EXERCISE DESCRIPTION: Your task is to transcribe all of the data below exactly, omitting the images.

Stored items:
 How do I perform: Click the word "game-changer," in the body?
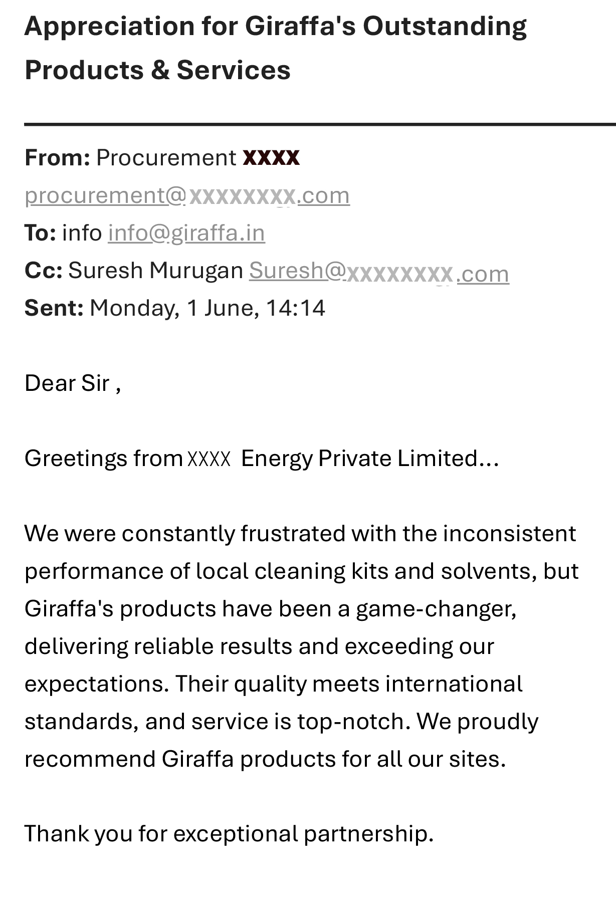pos(436,609)
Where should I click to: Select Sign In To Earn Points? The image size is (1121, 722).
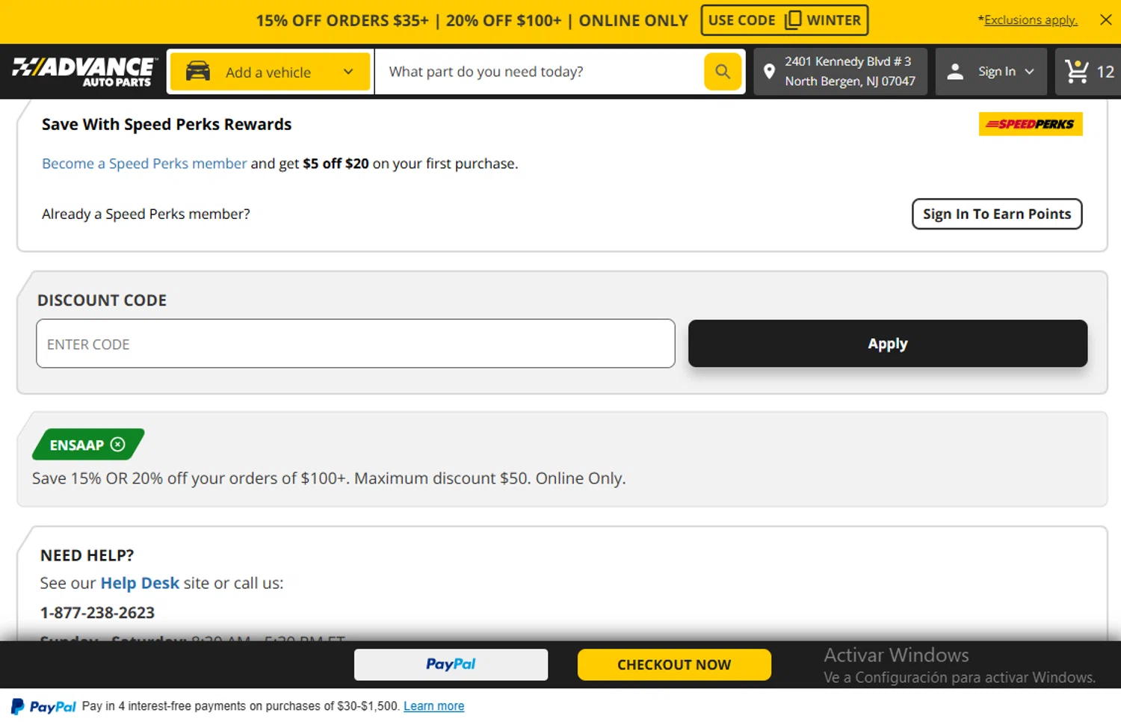997,214
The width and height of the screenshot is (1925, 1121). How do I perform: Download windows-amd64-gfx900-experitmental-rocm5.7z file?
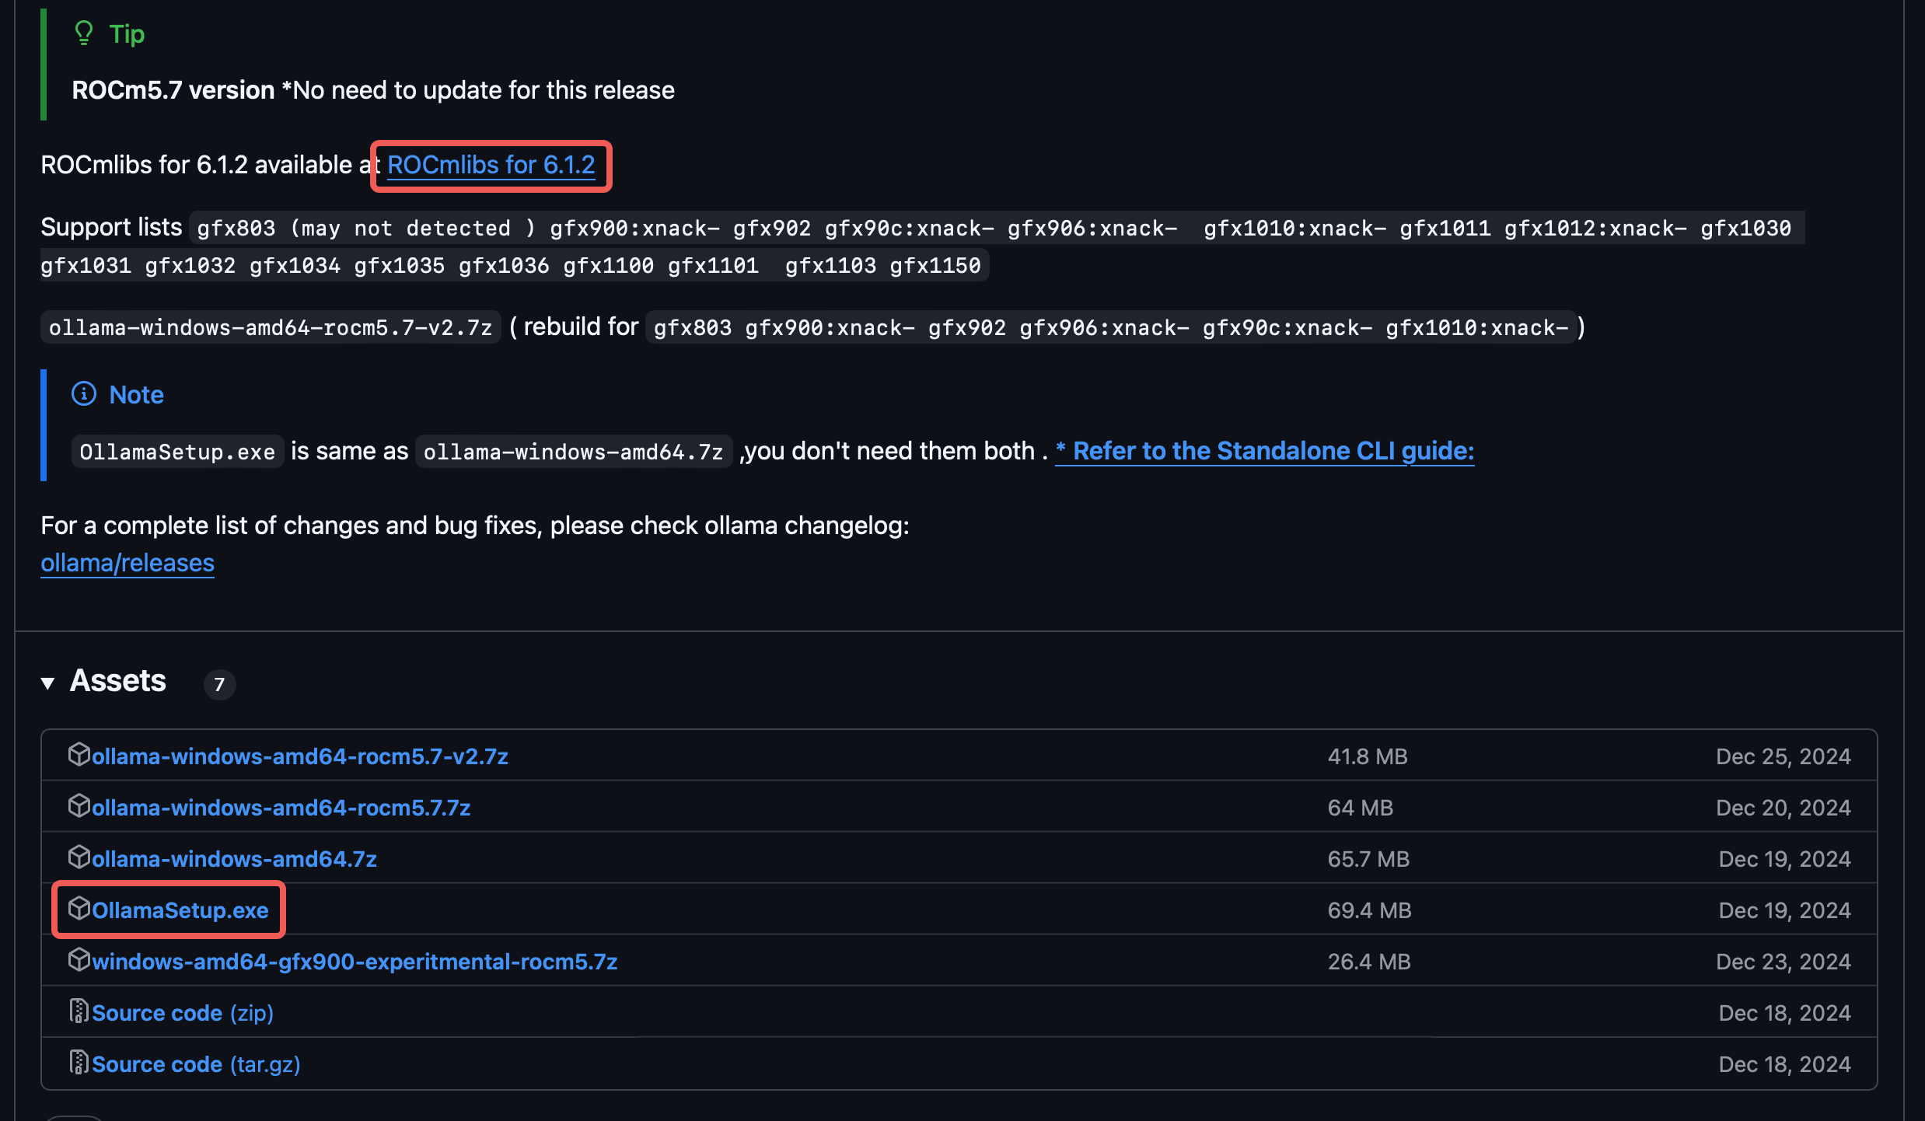point(355,962)
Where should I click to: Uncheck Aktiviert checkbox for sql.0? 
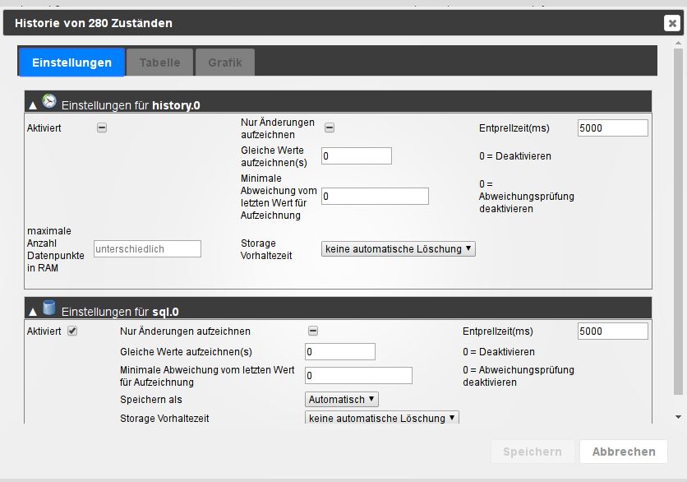pos(72,331)
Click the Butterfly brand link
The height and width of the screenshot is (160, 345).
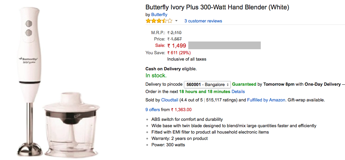tap(159, 15)
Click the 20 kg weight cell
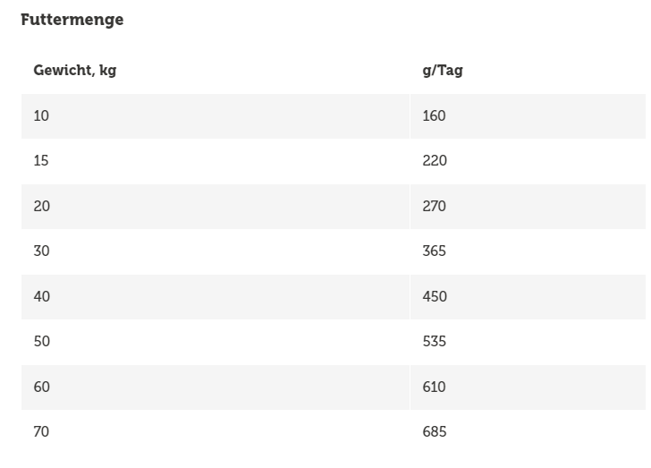The height and width of the screenshot is (468, 651). tap(41, 206)
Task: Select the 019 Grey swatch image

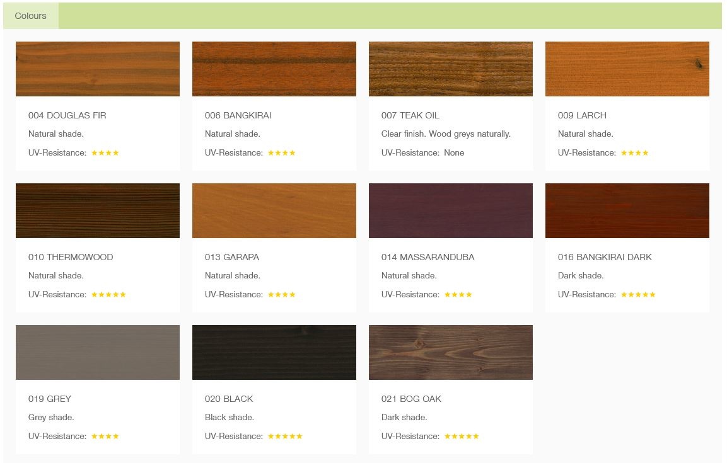Action: click(x=97, y=352)
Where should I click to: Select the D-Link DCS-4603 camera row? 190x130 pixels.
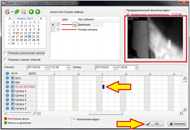[x=24, y=87]
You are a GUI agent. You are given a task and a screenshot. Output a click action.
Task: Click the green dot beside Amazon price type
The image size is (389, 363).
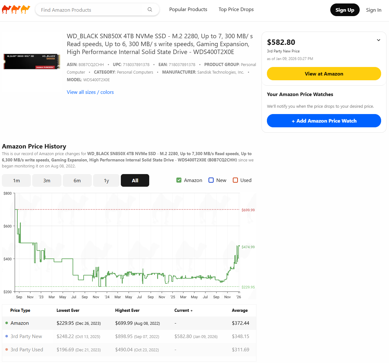point(7,323)
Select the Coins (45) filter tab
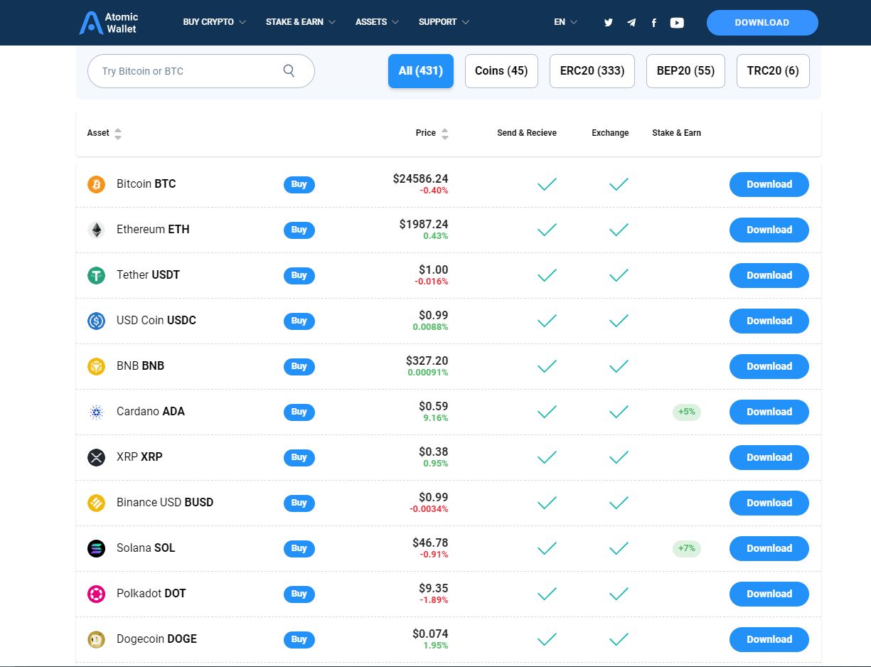This screenshot has height=667, width=871. pyautogui.click(x=501, y=71)
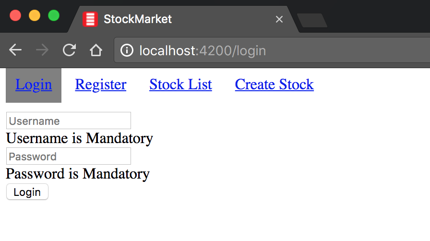This screenshot has height=241, width=430.
Task: Minimize the window with yellow button
Action: 35,15
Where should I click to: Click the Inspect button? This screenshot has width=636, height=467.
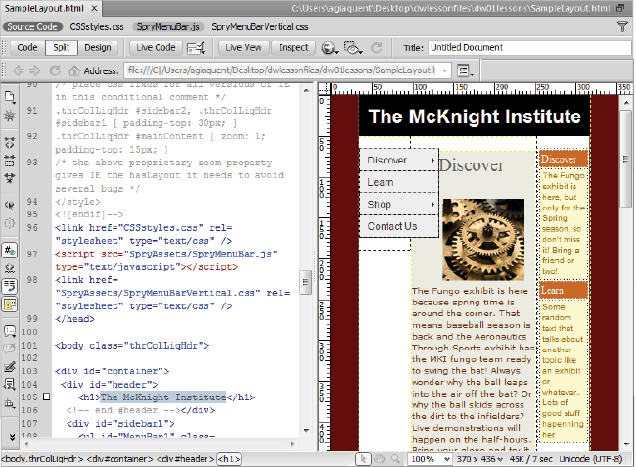pyautogui.click(x=294, y=47)
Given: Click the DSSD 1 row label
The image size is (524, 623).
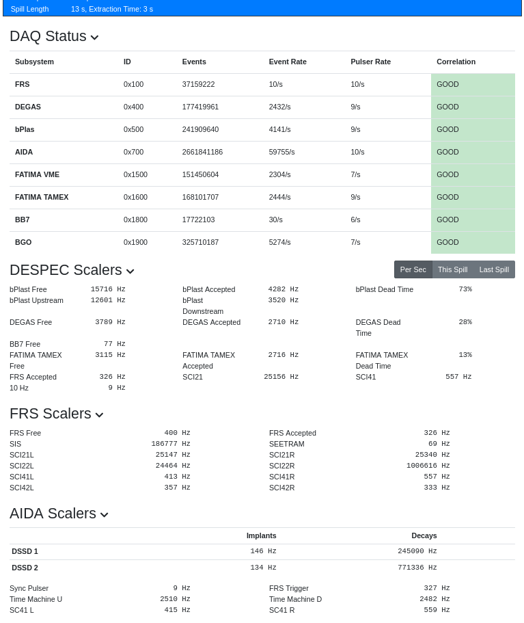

TASK OUTPUT:
 How do I perform: Click the word "game-changer," in the body?
pos(436,609)
Where should I click to: Select Sign In To Earn Points? The image size is (1121, 722).
997,214
The width and height of the screenshot is (1925, 1121). How do I perform: Download windows-amd64-gfx900-experitmental-rocm5.7z file?
point(355,962)
Where should I click to: Uncheck Aktiviert checkbox for sql.0? 
pos(72,331)
Click the Butterfly brand link
The height and width of the screenshot is (160, 345).
tap(159, 15)
Click the 20 kg weight cell
The height and width of the screenshot is (468, 651). tap(41, 206)
Task: Select the 019 Grey swatch image

Action: click(x=97, y=352)
Where should I click to: Select the D-Link DCS-4603 camera row? 190x130 pixels.
[x=24, y=87]
You are a GUI agent. You are given a task and a screenshot. Output a click action.
Task: Click the green dot beside Amazon price type
The image size is (389, 363).
point(7,323)
Select the Coins (45) filter tab
This screenshot has height=667, width=871. pyautogui.click(x=501, y=71)
This screenshot has height=241, width=430.
Task: Minimize the window with yellow button
Action: 35,15
Where should I click to: Click the Inspect button? This screenshot has width=636, height=467.
pyautogui.click(x=294, y=47)
Given: Click the DSSD 1 row label
The image size is (524, 623).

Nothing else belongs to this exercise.